◆ **What is expected**: Reproduce the text of every entry below word for word, omitting the pictures.

(Entries for locating text and elements)
· · · · ·

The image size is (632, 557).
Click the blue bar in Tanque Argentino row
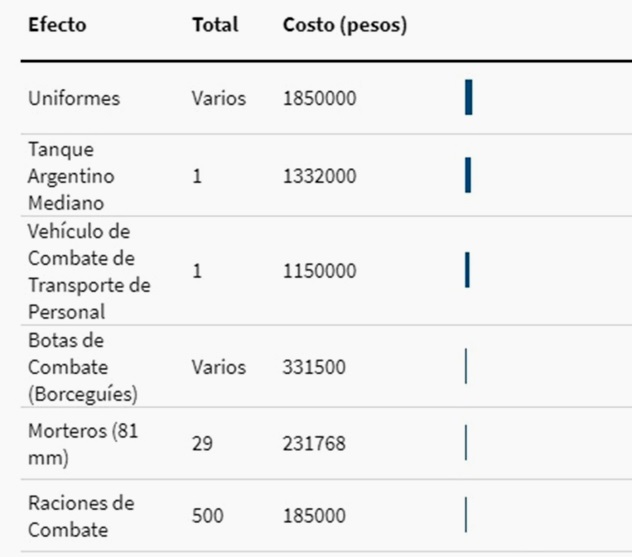pyautogui.click(x=468, y=176)
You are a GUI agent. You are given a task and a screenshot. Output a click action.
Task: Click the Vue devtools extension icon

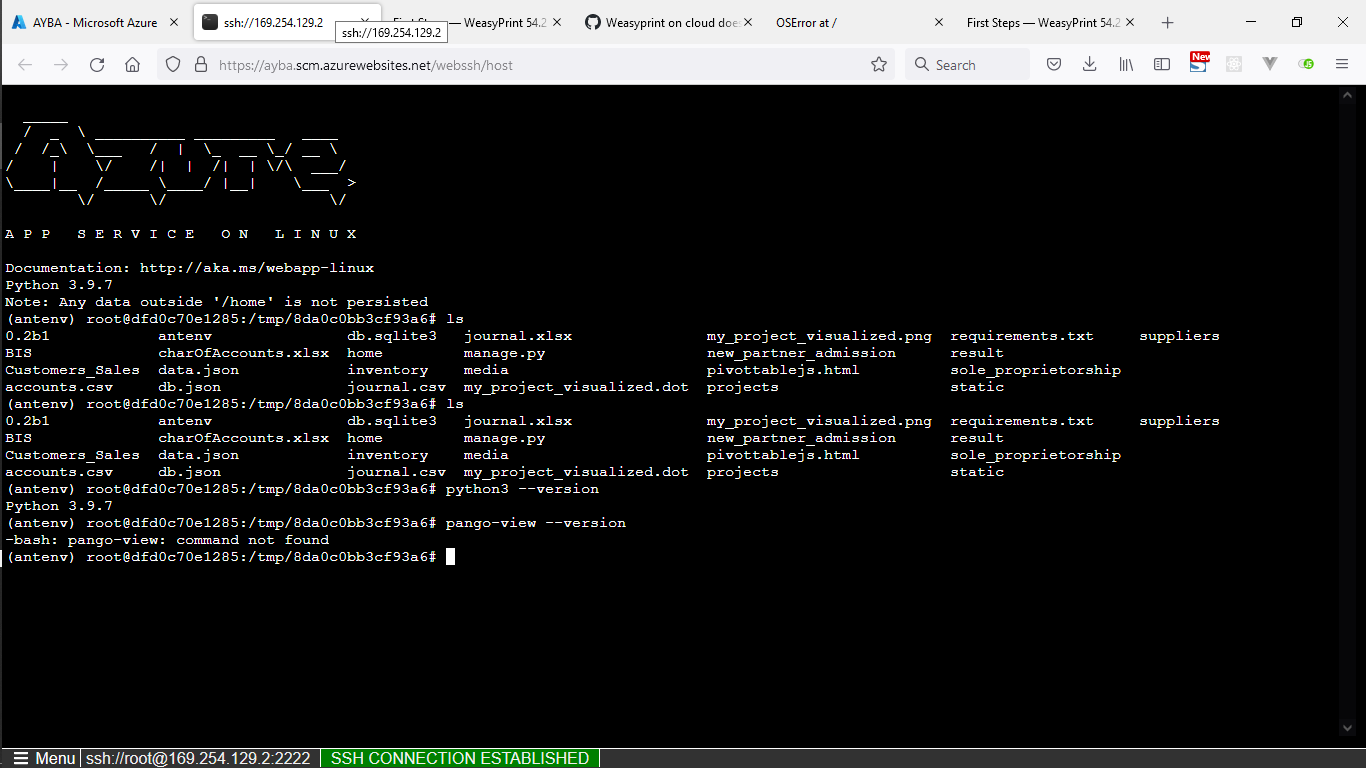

· · · · ·

◆ **Output for this task**:
The image size is (632, 557).
Click the blue bar in Tanque Argentino row
pyautogui.click(x=468, y=176)
You are a GUI agent. You are given a task and a screenshot. Output a click action.
Task: Click the Vue devtools extension icon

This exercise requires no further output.